▶
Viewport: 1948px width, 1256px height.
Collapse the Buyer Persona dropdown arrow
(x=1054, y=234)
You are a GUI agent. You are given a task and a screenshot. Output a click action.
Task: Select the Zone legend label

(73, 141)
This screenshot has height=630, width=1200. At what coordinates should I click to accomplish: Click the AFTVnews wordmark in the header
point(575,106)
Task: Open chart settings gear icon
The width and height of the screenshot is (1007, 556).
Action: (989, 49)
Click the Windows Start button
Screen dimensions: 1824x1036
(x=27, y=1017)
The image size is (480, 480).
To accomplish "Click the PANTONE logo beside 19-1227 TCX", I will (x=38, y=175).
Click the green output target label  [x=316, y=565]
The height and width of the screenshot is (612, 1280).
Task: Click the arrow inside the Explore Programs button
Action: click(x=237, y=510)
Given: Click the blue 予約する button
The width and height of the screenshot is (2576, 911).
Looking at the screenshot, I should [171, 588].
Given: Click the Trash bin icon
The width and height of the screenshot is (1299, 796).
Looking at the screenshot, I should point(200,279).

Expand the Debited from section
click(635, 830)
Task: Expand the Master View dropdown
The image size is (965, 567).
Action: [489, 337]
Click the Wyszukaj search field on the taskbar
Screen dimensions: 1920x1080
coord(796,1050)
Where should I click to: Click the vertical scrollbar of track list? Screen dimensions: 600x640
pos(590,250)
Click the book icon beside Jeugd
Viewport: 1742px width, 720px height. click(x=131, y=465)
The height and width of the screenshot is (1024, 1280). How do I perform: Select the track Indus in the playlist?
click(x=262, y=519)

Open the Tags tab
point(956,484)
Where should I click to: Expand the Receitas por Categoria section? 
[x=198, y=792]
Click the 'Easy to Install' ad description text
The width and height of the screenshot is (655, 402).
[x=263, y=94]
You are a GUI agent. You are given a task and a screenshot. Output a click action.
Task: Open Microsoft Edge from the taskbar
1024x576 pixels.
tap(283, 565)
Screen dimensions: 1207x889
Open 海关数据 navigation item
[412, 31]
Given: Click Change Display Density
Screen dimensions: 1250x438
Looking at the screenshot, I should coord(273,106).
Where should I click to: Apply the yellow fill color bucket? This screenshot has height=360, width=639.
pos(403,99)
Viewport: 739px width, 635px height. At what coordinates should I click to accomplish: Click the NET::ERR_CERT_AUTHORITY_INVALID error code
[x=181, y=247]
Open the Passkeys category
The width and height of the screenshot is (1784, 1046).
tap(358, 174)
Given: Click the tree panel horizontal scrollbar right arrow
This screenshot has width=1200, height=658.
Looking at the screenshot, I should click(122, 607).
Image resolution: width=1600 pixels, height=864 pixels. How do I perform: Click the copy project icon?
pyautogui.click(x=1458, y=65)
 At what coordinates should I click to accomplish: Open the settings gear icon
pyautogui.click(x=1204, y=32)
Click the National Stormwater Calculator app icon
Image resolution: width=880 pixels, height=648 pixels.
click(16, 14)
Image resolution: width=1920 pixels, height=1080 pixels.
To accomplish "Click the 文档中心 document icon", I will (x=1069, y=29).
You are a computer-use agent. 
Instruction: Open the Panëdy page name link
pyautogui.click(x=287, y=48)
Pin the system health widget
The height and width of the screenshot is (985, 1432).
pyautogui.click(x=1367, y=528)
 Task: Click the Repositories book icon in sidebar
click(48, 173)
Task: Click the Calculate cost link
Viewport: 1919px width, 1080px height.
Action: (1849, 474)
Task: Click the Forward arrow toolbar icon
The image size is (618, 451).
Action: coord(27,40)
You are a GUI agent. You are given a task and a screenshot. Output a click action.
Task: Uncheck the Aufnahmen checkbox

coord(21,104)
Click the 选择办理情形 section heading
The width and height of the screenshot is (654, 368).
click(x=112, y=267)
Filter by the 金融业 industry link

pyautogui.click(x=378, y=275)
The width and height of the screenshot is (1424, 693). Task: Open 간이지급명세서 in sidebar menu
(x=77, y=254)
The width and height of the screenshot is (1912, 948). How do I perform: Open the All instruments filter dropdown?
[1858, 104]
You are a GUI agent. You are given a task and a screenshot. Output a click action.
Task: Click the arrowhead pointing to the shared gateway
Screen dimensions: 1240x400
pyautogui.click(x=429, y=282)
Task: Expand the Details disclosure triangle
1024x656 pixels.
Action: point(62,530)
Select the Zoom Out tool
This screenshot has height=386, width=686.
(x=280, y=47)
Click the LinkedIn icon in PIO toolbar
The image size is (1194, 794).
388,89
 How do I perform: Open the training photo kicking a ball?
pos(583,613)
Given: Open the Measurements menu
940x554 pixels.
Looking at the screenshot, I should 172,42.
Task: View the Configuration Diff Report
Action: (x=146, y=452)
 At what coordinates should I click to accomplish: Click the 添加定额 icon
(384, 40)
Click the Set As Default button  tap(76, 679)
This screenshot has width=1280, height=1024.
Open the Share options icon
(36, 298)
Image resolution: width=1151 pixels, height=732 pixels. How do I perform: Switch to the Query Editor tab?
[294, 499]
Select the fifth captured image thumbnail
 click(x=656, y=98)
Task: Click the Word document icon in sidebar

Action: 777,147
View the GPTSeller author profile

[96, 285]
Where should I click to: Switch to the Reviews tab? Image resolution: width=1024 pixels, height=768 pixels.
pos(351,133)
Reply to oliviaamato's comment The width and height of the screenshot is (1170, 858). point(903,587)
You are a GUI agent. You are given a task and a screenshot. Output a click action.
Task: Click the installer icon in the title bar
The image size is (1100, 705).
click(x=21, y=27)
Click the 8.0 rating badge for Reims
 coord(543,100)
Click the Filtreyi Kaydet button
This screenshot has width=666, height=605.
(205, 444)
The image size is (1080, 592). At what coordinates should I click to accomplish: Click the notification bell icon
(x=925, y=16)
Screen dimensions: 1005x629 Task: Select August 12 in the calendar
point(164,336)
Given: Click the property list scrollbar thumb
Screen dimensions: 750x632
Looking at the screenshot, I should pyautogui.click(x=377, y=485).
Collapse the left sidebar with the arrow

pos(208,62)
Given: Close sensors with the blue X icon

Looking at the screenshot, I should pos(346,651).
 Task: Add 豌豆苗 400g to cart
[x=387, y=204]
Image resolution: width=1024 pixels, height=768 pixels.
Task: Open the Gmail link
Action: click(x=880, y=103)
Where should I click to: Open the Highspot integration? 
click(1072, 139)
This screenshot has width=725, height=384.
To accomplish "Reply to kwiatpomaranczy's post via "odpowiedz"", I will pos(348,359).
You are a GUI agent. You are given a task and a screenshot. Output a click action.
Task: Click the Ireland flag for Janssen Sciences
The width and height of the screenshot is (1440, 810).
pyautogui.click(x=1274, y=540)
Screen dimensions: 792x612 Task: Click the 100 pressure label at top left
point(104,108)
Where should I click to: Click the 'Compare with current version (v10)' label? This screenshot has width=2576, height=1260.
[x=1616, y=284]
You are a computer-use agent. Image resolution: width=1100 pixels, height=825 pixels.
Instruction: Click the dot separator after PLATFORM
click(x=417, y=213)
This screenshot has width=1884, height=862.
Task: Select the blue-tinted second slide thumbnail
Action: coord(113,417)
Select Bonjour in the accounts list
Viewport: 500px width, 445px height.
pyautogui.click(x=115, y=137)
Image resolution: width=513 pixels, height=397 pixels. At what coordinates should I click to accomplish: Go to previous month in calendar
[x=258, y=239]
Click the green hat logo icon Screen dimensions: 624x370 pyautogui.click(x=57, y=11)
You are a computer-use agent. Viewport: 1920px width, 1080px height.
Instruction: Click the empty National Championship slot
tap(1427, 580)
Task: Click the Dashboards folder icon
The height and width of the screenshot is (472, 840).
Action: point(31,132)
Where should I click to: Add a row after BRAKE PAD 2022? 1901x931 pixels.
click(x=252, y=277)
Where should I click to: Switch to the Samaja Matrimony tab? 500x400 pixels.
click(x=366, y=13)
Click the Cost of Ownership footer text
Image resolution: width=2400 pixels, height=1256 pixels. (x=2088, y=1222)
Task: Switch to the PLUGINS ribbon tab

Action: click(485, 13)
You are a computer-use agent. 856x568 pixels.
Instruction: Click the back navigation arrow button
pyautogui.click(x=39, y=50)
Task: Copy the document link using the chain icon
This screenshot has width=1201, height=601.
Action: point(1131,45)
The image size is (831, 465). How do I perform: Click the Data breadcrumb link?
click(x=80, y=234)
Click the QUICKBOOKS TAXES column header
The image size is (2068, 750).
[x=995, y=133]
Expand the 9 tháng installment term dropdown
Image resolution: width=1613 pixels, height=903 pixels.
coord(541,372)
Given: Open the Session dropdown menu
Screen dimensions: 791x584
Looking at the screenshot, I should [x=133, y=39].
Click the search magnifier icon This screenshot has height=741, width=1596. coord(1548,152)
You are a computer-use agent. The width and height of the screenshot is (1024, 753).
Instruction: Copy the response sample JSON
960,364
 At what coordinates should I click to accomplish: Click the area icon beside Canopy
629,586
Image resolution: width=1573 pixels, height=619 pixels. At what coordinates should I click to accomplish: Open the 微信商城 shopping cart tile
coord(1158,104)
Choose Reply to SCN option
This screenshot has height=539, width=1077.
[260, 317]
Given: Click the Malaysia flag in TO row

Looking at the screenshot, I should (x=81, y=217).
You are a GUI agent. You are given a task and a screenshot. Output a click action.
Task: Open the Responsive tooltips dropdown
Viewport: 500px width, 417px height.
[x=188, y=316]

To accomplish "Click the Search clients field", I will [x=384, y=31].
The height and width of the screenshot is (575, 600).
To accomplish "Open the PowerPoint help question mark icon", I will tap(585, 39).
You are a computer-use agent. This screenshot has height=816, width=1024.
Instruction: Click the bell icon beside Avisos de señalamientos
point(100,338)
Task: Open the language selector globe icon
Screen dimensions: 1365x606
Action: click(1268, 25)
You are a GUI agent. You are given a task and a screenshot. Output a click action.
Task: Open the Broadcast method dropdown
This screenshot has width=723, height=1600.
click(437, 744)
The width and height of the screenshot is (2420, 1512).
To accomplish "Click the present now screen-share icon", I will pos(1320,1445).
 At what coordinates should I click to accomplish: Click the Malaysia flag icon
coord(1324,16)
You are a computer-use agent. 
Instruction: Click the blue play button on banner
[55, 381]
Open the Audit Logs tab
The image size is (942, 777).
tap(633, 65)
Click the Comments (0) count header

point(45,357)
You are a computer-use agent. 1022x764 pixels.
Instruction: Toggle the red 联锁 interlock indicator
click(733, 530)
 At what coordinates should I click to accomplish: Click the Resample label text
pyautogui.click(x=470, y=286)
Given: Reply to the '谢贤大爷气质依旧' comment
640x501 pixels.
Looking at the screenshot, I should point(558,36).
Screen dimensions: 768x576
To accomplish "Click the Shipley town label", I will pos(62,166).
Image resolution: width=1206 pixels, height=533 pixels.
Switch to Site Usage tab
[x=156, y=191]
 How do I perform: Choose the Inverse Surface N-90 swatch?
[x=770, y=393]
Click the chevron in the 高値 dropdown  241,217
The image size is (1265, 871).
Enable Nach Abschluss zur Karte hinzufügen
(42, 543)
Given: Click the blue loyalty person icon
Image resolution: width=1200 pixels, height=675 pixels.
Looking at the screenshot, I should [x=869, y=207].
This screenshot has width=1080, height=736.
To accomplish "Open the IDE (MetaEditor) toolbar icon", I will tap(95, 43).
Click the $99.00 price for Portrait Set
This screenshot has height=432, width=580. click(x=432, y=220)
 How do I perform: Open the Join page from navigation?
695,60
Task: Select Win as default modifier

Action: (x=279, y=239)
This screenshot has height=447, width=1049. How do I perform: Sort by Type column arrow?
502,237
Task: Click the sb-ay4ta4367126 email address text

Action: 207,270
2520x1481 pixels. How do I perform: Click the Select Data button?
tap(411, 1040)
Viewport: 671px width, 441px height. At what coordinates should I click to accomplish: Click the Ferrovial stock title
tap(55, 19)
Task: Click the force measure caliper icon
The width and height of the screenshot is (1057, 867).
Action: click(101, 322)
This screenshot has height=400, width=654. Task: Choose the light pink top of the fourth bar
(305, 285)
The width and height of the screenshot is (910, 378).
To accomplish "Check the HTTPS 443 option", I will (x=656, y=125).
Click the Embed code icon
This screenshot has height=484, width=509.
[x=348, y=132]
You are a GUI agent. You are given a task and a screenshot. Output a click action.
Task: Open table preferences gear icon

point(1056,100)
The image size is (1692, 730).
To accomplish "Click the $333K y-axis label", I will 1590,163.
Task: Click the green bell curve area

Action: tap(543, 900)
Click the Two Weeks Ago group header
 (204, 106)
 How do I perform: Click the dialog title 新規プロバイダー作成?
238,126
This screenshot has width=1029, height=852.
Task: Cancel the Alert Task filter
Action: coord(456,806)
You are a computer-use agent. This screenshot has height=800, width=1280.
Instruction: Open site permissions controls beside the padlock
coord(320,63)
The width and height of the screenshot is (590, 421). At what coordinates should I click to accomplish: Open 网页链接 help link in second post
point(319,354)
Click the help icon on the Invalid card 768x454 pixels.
◀
## HOW TO COMPLETE THIS TASK:
Please restate word for word only the lines from the one with "has height=800, width=1280." through the final line of the listing above, both of them included.

## TASK SOLUTION:
You are a computer-use agent. This screenshot has height=800, width=1280.
Instruction: Open site permissions controls beside the padlock
coord(320,63)
The width and height of the screenshot is (590, 421). At what coordinates should I click to accomplish: Open 网页链接 help link in second post
point(319,354)
Click the help icon on the Invalid card 768x454 pixels.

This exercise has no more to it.